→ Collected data
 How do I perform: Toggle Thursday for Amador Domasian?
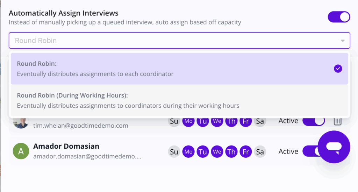tap(231, 152)
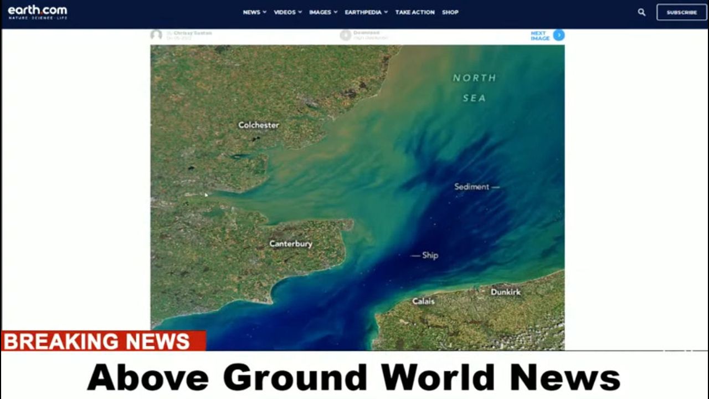
Task: Click the blue next image arrow
Action: 559,35
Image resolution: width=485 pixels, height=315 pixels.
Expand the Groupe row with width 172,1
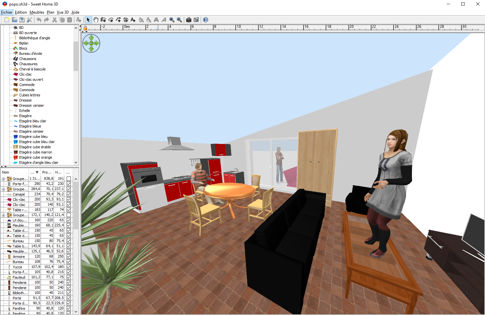pyautogui.click(x=3, y=215)
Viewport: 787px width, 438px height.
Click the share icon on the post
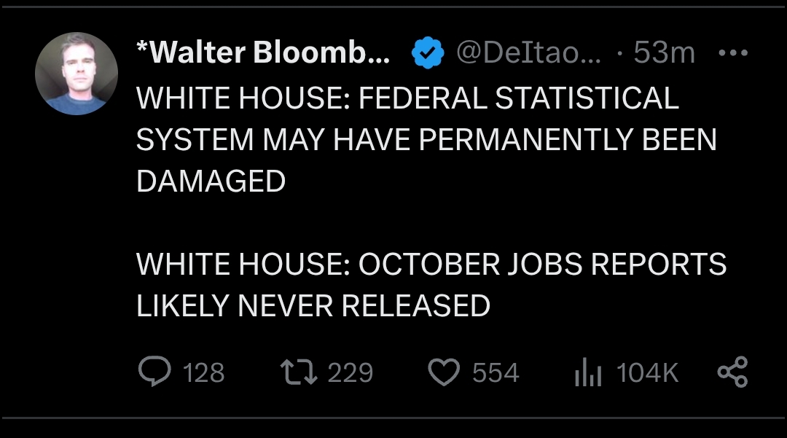732,372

→ WORK REQUIRED
Return the complete data unchanged and include none of the pictures.

→ SOLVED PROBLEM
 How do I perform: Toggle Thursday for Amador Domasian?
tap(231, 152)
Task: Click the blue next image arrow
Action: 559,35
Image resolution: width=485 pixels, height=315 pixels.
Expand the Groupe row with width 172,1
pyautogui.click(x=3, y=215)
Viewport: 787px width, 438px height.
Click the share icon on the post
732,372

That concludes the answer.